======== Text section

Scalability of anonymisation processing
| No. image IDs | Anonymisation run time | Total file size | Mean run time per file |
|---|---|---|---|
| 3 | Negligible | 1.5 MB | Negligible |
| 2,264 | 0.3 hours | 1.2 GB | 0.54 sec |
| 89,415 | 1.5 hours | 50 GB | 0.06 sec |
| ∼1.2 million | 28 hours | 630 GB | 0.06 sec |
| ∼17.2 million | 65 hours | 8.5 TB | 0.01 sec |
Roles
| Role | Description |
|---|---|
| Researchers | Carry out the research on a dataset extracted from the SMI DB and other linked data. Any project may have a variety of researchers including clinicians, statisticians, radiographers, image analysis and machine learning experts, and so forth. They view and work on the PACS images within a Safe Haven environment. |
| Research coordinators/cohort builders | Work with the researchers to produce the data extract that allows the research study to be carried out. Research coordinators understand where the data are stored and how to link across datasets and will run software, write scripts, query databases, etc., to produce the final cohort datasets. |
| Data analysts | Work with de-identified PACS data to produce more usable versions of the data for research coordinators to work with. Over time data analysts (working with domain experts) may produce additional mapping tables and categorization systems that make it easier for researchers and research co-ordinators to work with the data. |
| De-identification analysts | Are responsible for ensuring that as many data as possible are made available to research coordinators for the creation of cohorts but that no identifiable data reach the coordinators. Much of the de-identification task is automated, but the system needs to be continually monitored and new DICOM tags added to the whitelist (or blacklist) as required. |
| System administrators | Are part of the infrastructure team and are responsible for building and maintaining the underpinning infrastructure, security, network separation, monitoring and supporting automated processes. Supported automated processes would involve checking, e.g., whether there were errors in the data load process or data extraction process. They have privileges and expertise to debug and/or restart these processes. |
| Software developers | Produce any new software required within any zones of the environment. The software is developed and tested outwith the production environment. Deployment of software updates will be carried out by system administrators. |

================
======== Record set

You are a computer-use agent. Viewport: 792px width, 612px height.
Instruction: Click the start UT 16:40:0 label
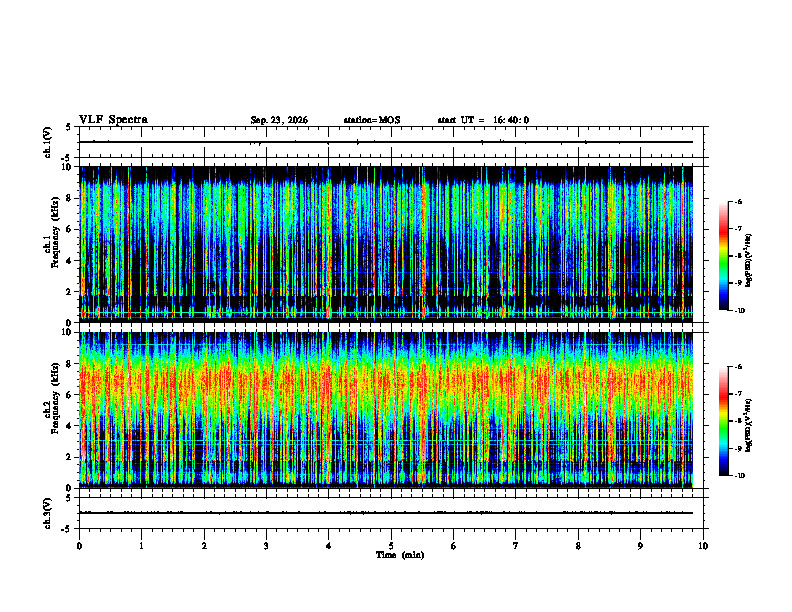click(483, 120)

================
======== Record set

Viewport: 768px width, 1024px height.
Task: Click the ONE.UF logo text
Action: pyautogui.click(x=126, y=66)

================

Task statement: Summarize the text on anonymization run times and project roles in two sentences.

Result: As the number of image IDs processed grew to about 17.2 million (8.5 TB), anonymization run time rose to 65 hours, while mean run time per file fell from 0.54 sec at 2,264 IDs to 0.01 sec. Six roles are described: researchers, who work on PACS images within a Safe Haven environment; research coordinators, who produce the cohort datasets; data analysts, who make de-identified data more usable; de-identification analysts, who ensure that no identifiable data reach the coordinators; system administrators, who build and maintain the infrastructure and deploy software updates; and software developers, who produce and test new software outwith the production environment.